En Haïti, le harcèlement reste largement sous-estimé, souvent ignoré par les parents, les enseignants et même l’entourage proche des victimes. Peu importe la forme qu’il prend : physique, moral, sexuel ou virtuel — la tendance est encore trop souvent à blâmer la victime plutôt qu’à sanctionner l’agresseur, qui peut être un membre de la famille, un collègue ou un camarade de classe.

Les enfants, adolescents et jeunes adultes sont particulièrement vulnérables, exposés à des abus dans tous les espaces de leur quotidien : à l’école, au travail, dans les transports en commun ou même dans leur propre foyer.

Un cadre légal tardif et peu appliqué

Avant 2020, aucune loi haïtienne ne punissait directement le harcèlement. Comme l’a souligné Me Patrick Laurent dans une interview pour Le Nouvelliste en 2014, le terme “harcèlement” n’existait même pas dans le Code pénal. Il a fallu attendre une réforme pour voir apparaître des articles spécifiques :

Article 307 : Harcèlement sexuel — Passible de 6 mois à 1 an de prison et d’une amende de 10 000 à 25 000 gourdes. La peine est aggravée à 3 ans de prison et 75 000 gourdes d’amende en cas de menaces ou d’agression collective, et doublée si la victime est mineure.

========

CONSIGNES DE L'EXERCICE ▸
1/ Quelles formes de harcèlement le texte sur le harcèlement en Haïti énumère-t-il ?
2/ Pouvez-vous poursuivre le texte sur le harcèlement en Haïti après sa dernière phrase ?

EXTRAIT DE DONNÉES ▸
========

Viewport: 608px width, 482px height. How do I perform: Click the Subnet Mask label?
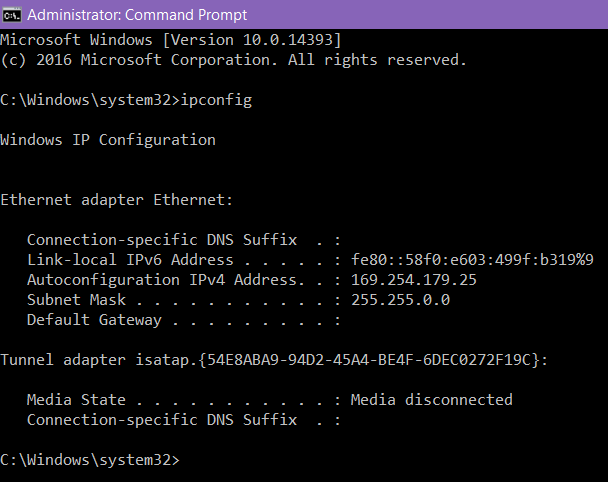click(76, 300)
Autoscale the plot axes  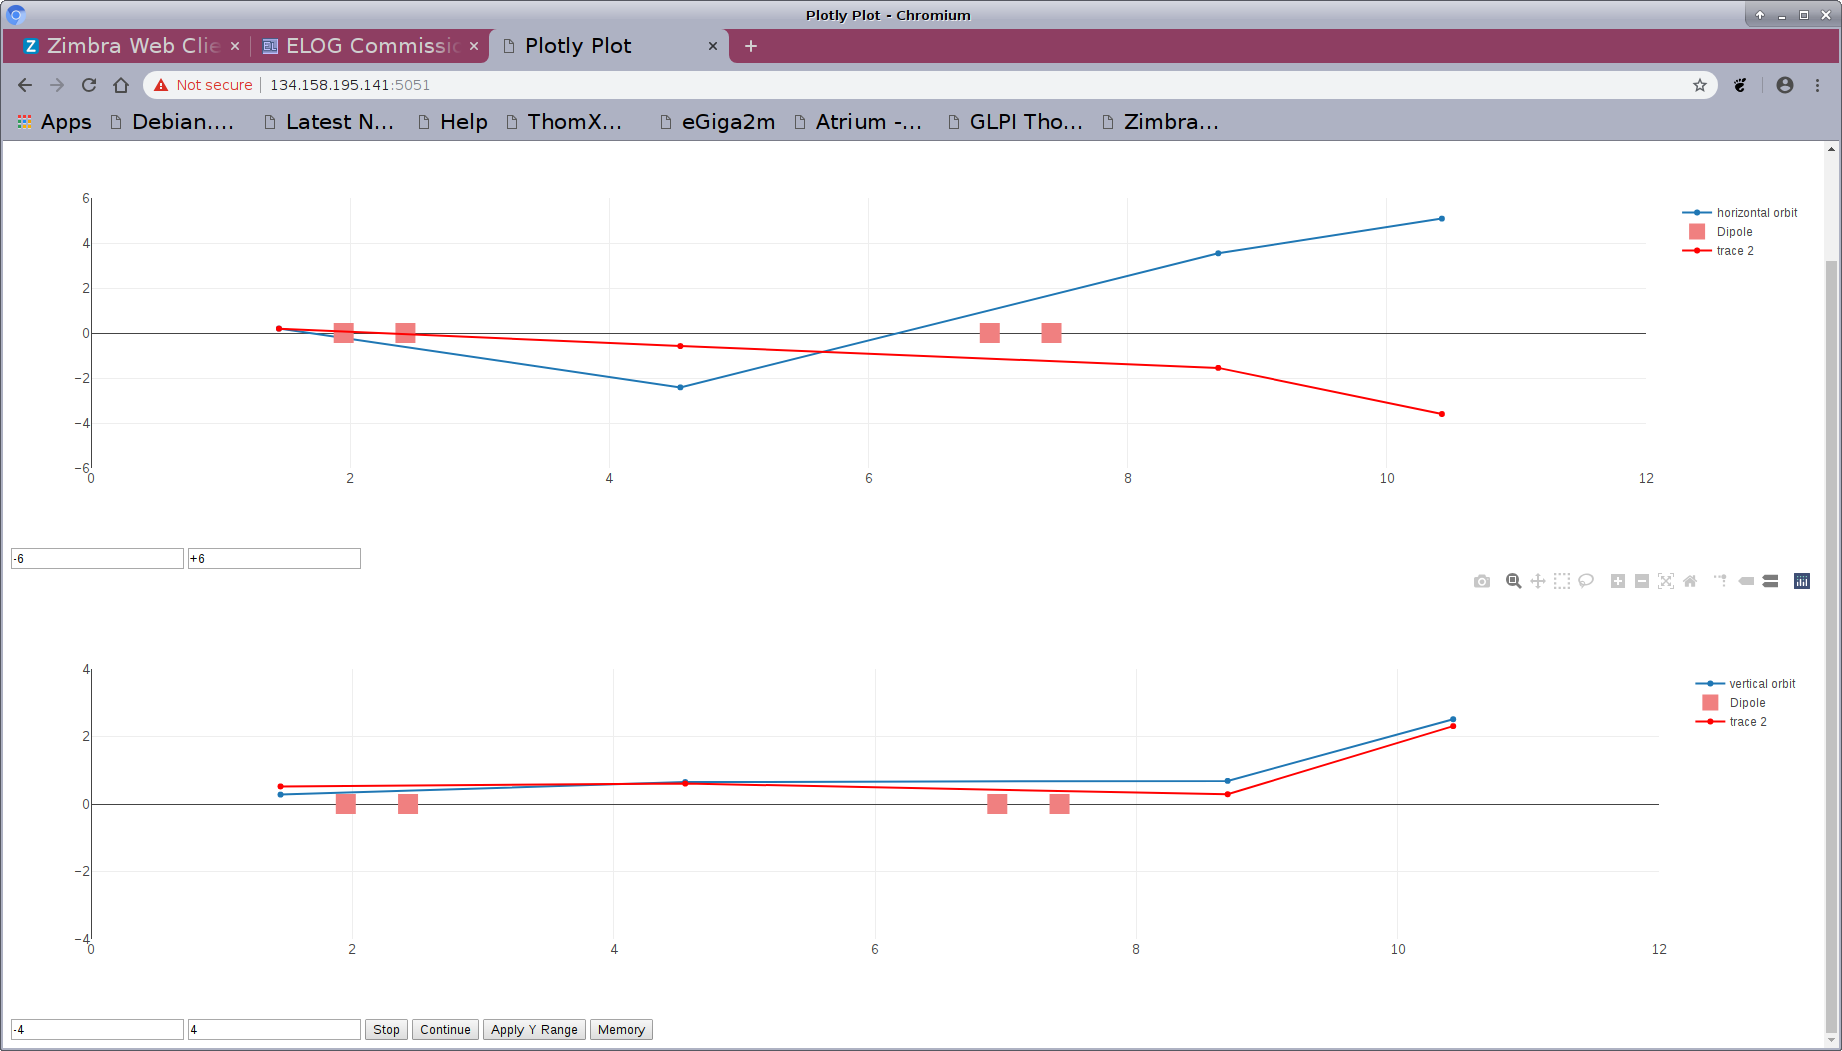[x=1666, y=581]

========

RÉPONSES AUX CONSIGNES ▸
1/ Physique, moral, sexuel et virtuel.

2/
Article 308 : Harcèlement par abus d’autorité — Puni de 6 mois à 1 an de prison et 15 000 à 25 000 gourdes d’amende, avec des peines doublées si la victime a moins de 15 ans.

Article 312 : Harcèlement moral — Sanctionné de 6 mois à 1 an de prison et 10 000 à 25 000 gourdes d’amende, pour des comportements répétés qui détériorent les conditions de travail ou nuisent à la santé mentale et physique.

Malgré ces avancées législatives, l’application de ces lois reste rare et inégale. En 2025, la justice haïtienne apparaît encore inaccessible pour la majorité des victimes, et les cas de harcèlement — y compris les agressions sexuelles — continuent d’augmenter, en grande partie en raison de l’impunité généralisée et du manque de ressources pour soutenir les survivants.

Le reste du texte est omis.